Ora però l'avvio dimezzato della riforma della secondaria, solo per le prime classi, potrebbe creare qualche problema ai programmi di risparmio di via XX Settembre. Qualche problema anche per il ministero dell'Istruzione su cui, in caso di mancato ottenimento dei risparmi stabiliti, potrebbe scattare la cosiddetta «clausola di salvaguardia», introdotta dall'ex ministro dell'Economia Tommaso Padoa Schioppa durante la penultima legislatura, e mai abrogata.

Potrebbe creare difficoltà, perlopiù di carattere politico, l'accoglimento di altri punti, indicati, in ordine sparso, da Cnpi, Conferenza unificata, Consiglio di Stato e commissioni parlamentari: su tutti, l'invito a ridurre la presenza negli organi collegiali di enti ed esperti esterni, oltre che di dipartimenti e comitati scientifici che andrebbero in conflitto con l'autonomia di ogni singolo istituto.

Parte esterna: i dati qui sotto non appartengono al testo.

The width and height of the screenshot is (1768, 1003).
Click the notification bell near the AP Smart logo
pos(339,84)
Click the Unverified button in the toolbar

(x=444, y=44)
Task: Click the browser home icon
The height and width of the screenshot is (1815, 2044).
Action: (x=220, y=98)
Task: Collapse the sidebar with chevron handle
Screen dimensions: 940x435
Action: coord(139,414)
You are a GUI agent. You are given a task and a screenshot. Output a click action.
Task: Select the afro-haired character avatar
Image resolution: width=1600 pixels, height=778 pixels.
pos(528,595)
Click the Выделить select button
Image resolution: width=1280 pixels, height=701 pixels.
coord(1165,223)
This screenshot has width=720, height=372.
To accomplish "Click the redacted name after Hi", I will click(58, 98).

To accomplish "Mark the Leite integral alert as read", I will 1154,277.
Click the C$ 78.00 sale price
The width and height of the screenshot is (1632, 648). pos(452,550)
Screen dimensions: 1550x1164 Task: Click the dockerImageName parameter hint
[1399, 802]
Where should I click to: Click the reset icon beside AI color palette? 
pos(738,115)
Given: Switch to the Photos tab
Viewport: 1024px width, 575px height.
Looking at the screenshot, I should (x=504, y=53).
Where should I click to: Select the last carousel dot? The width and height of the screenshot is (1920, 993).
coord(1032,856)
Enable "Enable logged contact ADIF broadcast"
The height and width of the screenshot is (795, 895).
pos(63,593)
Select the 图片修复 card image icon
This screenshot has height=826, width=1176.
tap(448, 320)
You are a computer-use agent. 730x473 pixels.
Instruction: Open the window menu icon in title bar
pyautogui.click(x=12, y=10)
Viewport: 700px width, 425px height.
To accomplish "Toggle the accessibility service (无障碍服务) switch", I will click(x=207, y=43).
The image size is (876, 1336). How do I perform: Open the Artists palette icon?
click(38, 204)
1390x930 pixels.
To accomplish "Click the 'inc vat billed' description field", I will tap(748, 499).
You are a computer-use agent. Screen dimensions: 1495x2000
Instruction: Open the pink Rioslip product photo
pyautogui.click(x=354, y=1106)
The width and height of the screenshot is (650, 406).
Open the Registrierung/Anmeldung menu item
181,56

Forti resistenze sono giunte negli ultimi giorni anche da diverse associazioni dei docenti, preoccupati che i tagli possano produrre ad alcuni raggruppamenti di insegnanti (come i geografi, che hanno raccolto oltre 10mila firme per chiedere un numero maggiore di ore settimanali, ma anche i filosofi, i grafici e tanti altri) alte probabilità di creare delle situazioni di organici in soprannumero. Un numero imprecisato di docenti di ruolo, anche da diversi anni, potrebbe dover abbandonare le rispettive scuole di titolarità per essere impiegati in altri istituti: nel caso non vi fossero posti liberi a disposizione scatterebbe l'obbligo di riconversione professionale su altre classi di concorso o sul sostegno. Senza considerare che per tutti coloro in lista di attesa, anche dopo decenni di supplenza, si aprirebbero le porte della disoccupazione sicura.